An dieser Stelle zwei Zitate ihnen bekannter Persönlichkeiten:
Ernest Kaltenegger: „Die Welt bleibt nicht stehen, und sie dreht sich nicht zurück. Neue Bewegungen entstehen, die die Vision einer solidarischen Gesellschaft (und um diese geht es uns in unserer Arbeit!) wachhalten, die sich gegen Benachteiligung zur Wehr setzen und die Menschenrechte einfordern.“
Franz Stephan Parteder sprach von der Erkenntnis, „dass unsere Weltanschauung nur dann reale Veränderungen durch unser Handeln in der Gesellschaft bewirken kann, wenn sie sich der Wirklichkeit zuwendet, wenn wir keine Scheuklappen haben, und wenn wir auch unangenehme Tatsachen nicht verdrängen. Das gilt für die Analyse der aktuellen Situation in Österreich, aber auch für die Vergangenheit in unserer Bewegung.“

Schritt für Schritt haben wir seither in Graz und in der Steiermark Vertrauen in der Bevölkerung gewonnen, haben vielen Menschen geholfen und politisch auch einiges bewegt. Das beunruhigt die politischen Mitbewerber und die politischen Gegner!

Es gibt kein einziges Beispiel dafür, dass wir in der Zeit gegen demokratische Grundsätze verstoßen hätten.

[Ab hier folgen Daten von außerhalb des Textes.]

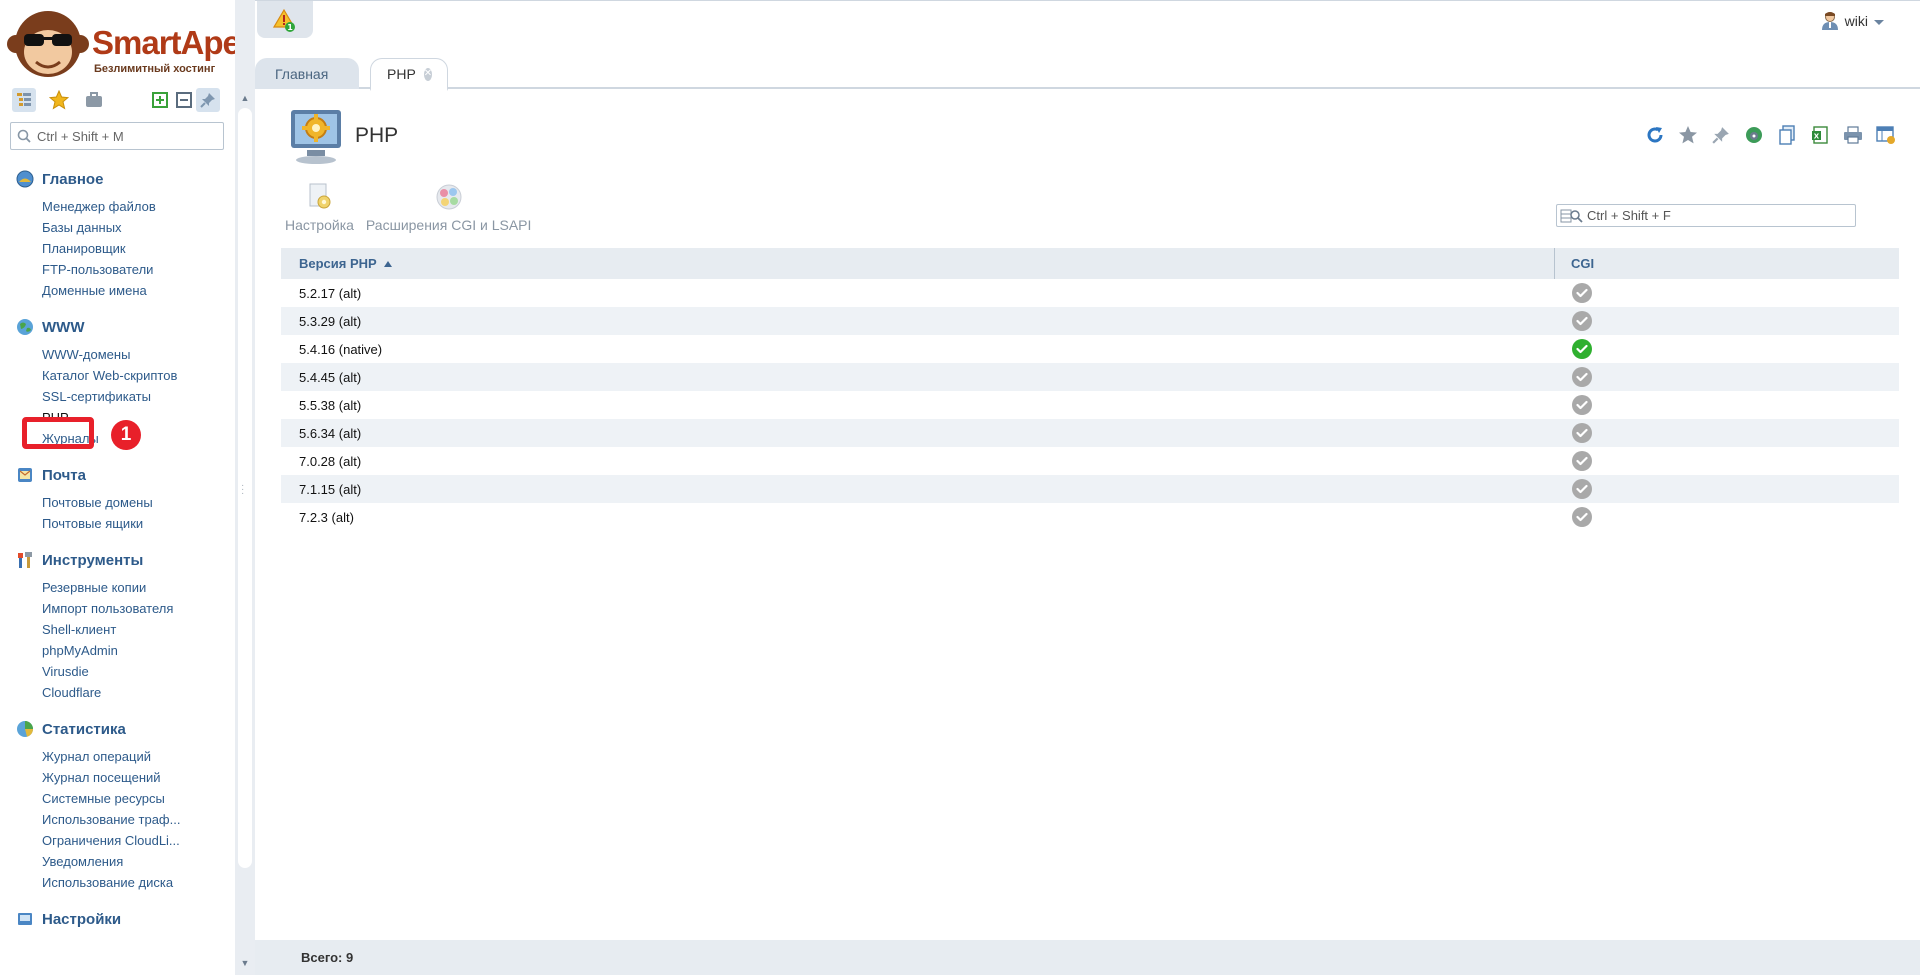  Describe the element at coordinates (118, 588) in the screenshot. I see `sidebar-item-backups: Резервные копии` at that location.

Vielleicht wäre es für ÖVP und FPÖ sinnvoller, einmal vor der eigenen Tür zu kehren. Wer in diesen Tagen mit solch gravierenden Korruptionsvorwürfen konfrontiert ist, wie die ÖVP auf Bundesebene, sollte uns gegenüber nicht so arrogant auftreten.

Werte Damen und Herren von der ÖVP,
Sie eröffnen den Wahlkampf mit einem schweren Foul! Wir werden aber nicht mit gleicher Münze heimzahlen, sondern weiter unsere Arbeit machen. Die Grazer und Grazerinnen mögen uns nach unseren Taten messen, sie werden letztlich entscheiden, was sie von uns halten.

Nachsatz: Unsererseits gibt es keinerlei Verklärung oder gar Glorifizierung. Jegliche politische oder religiöse Theorie, welche mit Feuer und Schwert oder absoluten Machtgelüsten verteidigt wird, ist in unserem Sinne jedenfalls nicht.